Question: Can you please tell me if the woman who played Batgirl is still alive? Did she do any other television shows or commercials after she stopped playing her? — Lori H., Flint, Mich.

Televisionary: That she is, Lori, and that she did, though Yvonne Craig's acting work has tailed off as she's gotten into and out of various other businesses (real estate, prepaid phone cards) and done some writing (her autobiography, From Ballet to Batcave and Beyond, came out some years back). Her post-Batman TV work includes guest spots on such shows as The Ghost and Mrs. Muir, It Takes a Thief, The Mod Squad, Star Trek, Love, American Style, Mannix, The Courtship of Eddie's Father, Land of the Giants, Emergency!, Kojak, The Six Million Dollar Man, Starsky and Hutch and Fantasy Island. On the big screen she appeared in 1967's In Like Flint and 1971's How to Frame a Figg.

But it's for Craig's 1967-68 stint as Batgirl and her alter ego, Barbara Gordon, that the actress is best remembered. While they're at it, fans should probably thank her for helping the show stay alive for another season in its 1966-68 run on ABC, since before she joined the cast network execs were strongly considering canceling the show. Nowadays, they'd just run it into the ground, but back then they were concerned that the instantly hot Bat-fad, already cooling after two-episodes-a-week airings in its first two seasons, might go utterly cold without the addition of a little sex appeal.

"Look," Batman producer Howie Horwitz told TV Guide in 1967, "I don't like to mess with success, but we think adding a Batgirl freshens up the show. We figure we've already got the kids, boys and girls, up to 8. But girls over 8 need someone, a big girl, to identify with. So we give them Batgirl. I rather think the big boys will like to watch her, too."

Craig had no doubt about that. "I understood perfectly, since I wore a spray-painted-on costume," she recalled in 1993. However, she was surprised that little girls took to her character. "I thought they'd be more interested in Adam West and Burt Ward, but I was wrong. [Batgirl] was one of the first young women on TV to have an exciting life. Girls loved her! I admired Diana Rigg, who was in The Avengers then with all that karate, but my producer didn't want Batgirl doing any martial arts at all. He didn't think it was feminine to karate-chop people."

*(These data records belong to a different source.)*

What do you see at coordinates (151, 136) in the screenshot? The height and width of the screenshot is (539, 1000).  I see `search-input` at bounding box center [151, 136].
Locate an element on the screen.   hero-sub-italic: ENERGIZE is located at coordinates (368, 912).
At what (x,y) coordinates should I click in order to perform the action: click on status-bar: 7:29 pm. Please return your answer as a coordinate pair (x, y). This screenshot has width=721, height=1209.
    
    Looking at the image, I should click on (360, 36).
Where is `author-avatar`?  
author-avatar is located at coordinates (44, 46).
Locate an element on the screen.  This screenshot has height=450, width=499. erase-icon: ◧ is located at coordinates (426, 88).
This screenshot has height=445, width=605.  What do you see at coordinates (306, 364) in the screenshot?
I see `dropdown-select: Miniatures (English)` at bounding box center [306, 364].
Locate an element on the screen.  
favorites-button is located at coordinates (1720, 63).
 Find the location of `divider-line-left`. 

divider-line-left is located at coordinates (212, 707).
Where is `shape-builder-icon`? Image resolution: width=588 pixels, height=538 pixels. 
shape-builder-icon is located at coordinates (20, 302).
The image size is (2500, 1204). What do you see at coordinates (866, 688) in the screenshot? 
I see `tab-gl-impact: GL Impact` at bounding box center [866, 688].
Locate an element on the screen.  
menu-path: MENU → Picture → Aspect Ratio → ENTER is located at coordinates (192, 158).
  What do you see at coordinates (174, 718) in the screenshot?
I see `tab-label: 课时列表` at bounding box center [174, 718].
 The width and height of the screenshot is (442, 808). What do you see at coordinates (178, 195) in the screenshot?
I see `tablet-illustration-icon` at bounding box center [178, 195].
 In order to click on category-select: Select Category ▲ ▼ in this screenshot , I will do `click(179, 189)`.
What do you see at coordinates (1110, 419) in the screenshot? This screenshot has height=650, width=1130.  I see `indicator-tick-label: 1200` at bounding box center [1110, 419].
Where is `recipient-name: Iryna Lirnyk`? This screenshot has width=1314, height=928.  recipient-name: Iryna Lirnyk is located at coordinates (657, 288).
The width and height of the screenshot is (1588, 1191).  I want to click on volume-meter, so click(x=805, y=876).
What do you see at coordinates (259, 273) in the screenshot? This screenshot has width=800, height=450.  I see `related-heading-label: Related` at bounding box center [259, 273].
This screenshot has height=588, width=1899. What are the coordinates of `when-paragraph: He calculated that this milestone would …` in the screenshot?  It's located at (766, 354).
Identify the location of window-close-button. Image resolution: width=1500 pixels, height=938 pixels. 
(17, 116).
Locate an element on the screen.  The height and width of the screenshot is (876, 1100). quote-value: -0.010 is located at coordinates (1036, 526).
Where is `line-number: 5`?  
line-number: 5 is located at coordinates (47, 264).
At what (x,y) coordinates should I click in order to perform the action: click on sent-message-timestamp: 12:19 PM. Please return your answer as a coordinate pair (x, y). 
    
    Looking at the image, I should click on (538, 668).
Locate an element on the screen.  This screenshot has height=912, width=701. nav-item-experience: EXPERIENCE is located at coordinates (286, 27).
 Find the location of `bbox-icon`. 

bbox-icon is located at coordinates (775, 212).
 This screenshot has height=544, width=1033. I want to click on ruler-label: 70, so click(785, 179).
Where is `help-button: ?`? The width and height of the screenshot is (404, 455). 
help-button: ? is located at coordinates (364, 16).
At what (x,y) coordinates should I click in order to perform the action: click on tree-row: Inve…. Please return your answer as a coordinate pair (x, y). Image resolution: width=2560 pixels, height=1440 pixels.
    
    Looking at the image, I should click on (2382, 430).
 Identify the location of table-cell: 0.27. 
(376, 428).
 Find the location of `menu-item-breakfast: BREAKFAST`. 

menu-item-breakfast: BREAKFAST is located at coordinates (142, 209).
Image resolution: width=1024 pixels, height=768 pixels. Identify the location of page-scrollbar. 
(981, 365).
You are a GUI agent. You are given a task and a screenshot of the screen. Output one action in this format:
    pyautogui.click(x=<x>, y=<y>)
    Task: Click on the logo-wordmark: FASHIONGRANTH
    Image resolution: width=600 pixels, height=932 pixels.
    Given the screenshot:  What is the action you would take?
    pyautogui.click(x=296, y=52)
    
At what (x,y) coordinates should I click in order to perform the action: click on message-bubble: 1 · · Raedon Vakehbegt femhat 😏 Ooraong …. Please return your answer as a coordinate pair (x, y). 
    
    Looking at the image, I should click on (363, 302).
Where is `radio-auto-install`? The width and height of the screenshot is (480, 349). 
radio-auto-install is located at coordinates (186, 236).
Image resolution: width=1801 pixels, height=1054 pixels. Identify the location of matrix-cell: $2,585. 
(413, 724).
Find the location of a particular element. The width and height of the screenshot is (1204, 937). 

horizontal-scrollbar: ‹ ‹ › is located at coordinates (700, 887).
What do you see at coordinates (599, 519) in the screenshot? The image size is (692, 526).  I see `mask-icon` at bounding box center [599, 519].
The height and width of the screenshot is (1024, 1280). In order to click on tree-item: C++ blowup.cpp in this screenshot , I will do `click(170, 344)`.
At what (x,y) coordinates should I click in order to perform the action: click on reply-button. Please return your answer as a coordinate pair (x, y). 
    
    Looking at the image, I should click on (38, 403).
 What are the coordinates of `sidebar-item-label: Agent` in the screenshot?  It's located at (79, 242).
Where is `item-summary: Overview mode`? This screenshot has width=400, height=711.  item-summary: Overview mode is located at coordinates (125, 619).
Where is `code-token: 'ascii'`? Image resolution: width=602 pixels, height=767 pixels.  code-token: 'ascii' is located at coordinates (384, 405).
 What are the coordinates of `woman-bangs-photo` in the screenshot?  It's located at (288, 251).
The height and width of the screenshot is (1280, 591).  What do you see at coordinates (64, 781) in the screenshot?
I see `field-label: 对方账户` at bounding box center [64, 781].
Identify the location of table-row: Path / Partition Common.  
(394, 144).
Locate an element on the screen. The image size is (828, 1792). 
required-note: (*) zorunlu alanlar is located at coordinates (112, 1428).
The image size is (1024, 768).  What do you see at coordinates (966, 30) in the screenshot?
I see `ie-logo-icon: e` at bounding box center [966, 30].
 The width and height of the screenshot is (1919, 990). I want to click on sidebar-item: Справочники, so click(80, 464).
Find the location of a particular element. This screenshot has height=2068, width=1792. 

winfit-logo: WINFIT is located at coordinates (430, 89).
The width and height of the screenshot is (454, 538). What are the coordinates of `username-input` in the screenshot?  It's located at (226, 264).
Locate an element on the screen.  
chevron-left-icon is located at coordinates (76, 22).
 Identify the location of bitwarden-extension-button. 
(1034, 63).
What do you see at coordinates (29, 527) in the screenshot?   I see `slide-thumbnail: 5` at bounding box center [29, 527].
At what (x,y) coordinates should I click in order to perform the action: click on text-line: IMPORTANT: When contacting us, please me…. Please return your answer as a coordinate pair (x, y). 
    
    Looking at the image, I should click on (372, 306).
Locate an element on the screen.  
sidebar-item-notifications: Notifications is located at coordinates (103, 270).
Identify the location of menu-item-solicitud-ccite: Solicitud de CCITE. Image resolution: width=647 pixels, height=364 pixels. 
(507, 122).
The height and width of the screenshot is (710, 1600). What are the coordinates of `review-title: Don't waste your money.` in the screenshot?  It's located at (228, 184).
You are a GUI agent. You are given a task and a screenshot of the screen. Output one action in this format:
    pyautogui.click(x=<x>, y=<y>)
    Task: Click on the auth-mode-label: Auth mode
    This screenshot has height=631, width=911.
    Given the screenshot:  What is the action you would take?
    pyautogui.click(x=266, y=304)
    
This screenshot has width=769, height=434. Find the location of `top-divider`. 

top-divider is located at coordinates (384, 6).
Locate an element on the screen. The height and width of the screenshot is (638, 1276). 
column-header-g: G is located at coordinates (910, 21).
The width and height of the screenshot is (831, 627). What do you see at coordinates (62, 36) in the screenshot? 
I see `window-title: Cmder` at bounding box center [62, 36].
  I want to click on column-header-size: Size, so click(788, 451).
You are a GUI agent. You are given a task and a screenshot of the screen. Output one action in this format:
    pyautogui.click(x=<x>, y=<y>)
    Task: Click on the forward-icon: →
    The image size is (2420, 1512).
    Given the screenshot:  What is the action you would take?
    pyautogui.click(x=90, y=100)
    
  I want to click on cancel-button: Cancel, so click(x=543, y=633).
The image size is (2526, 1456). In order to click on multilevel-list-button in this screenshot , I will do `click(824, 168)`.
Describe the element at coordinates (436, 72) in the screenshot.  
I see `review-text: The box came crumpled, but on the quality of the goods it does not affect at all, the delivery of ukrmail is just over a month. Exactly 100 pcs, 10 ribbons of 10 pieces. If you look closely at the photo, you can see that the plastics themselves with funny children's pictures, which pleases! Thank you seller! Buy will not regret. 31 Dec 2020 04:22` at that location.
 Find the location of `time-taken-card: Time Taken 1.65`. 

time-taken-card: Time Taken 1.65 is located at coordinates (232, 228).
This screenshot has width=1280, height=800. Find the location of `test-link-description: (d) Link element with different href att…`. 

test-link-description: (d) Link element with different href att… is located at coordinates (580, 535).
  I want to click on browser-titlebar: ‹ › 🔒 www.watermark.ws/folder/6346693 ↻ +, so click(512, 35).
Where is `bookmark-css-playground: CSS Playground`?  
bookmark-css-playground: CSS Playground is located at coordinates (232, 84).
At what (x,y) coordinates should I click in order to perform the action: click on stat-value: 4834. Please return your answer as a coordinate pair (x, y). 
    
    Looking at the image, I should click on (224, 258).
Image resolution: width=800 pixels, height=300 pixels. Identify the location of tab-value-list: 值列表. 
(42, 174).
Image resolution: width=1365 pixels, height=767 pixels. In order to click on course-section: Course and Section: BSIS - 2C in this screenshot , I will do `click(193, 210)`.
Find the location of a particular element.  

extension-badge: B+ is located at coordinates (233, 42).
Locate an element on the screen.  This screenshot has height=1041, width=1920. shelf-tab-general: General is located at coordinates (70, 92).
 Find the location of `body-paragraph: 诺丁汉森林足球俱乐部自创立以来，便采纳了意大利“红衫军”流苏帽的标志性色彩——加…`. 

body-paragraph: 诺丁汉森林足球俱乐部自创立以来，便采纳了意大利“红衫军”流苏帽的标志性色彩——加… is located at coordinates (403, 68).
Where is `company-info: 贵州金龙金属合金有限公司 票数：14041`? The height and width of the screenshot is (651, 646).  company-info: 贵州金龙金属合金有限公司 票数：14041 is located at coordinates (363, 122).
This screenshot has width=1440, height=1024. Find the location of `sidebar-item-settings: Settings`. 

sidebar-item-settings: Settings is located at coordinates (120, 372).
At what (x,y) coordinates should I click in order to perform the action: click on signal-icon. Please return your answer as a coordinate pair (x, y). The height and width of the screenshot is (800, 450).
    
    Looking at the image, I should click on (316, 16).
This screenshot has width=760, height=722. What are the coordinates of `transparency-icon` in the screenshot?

I know I certainly liked watching her in reruns when I was a tyke, but the pitter-patter of my wee heart for Batgirl was nothing compared to the out-and-out thumping it delivered when the Batmobile was on screen. Put together for about $30,000 by custom-car builders George Barris and Lester Tompkins, it was built on a Lincoln chassis and powered by a Lincoln Continental engine, and it sported an array of Bat-gadgets — Bat-Ray Projector, fake start button for disabling bad guys foolish enough to push it, Bat Beam, Batram, etc. — all lovingly labeled on the dashboard in easy-to-read type. As a kid, of course, I didn't get the humor behind bothering to label everything in the car with the official Bat-prefix, or with labeling one Batpole "Bruce" and the other "Dick."

Nor did I get the idea behind the show, which was to draw in kids like me while appealing to adults with its campy approach. And no one on the series embodied that approach better than West, whose Bruce Wayne-Batman combo was played with absolutely wooden hilarity. A typical Bat-moment: Batman walking into what was then called a discoth&#232que, in full costume, telling the ma&#238tre d' he doesn't want a table. "I shouldn't want to attract attention," he declares.

Horwitz and company made sure the cast and guest villains played the ridiculous show as straight as possible, which wasn't tough for Ward, since he'd never acted before. But West required a little more supervision. "He wants to be Cary Grant. And the first time he gets cute and amusing, the show is dead," Horwitz said in 1966. "I have to tell him, 'Adam, it's Eagle Scout time, sincere and earnest and square as can be.' Thank goodness he gets the message. It's tough when you have a show with lines like, 'Which way to the Batroom?'"

Tough it was, and sometimes it wore on the actor, who was understandably afraid people might forget he was in on the joke. "I know how to walk this tightwire. I won't allow Batman to be tampered with," he said. "Sometimes I think an orangutan could direct this show. There are times when I could kick in the side of a building."

What kind of attention could test the man's patience like that? Well, when he gave that interview in 1967, for example, West sat in an on-location trailer while a crowd of children standing behind a rope outside waiting for him to appear chanted, "We want Batman!" When he finally stepped out and had to explain to a group of kids that scheduling didn't permit him to stop for autographs, one of them hit back with, "Aw, Batman, you couldn't hurt a flea!"

"Yeah," West replied. "Disillusioning, isn't it?"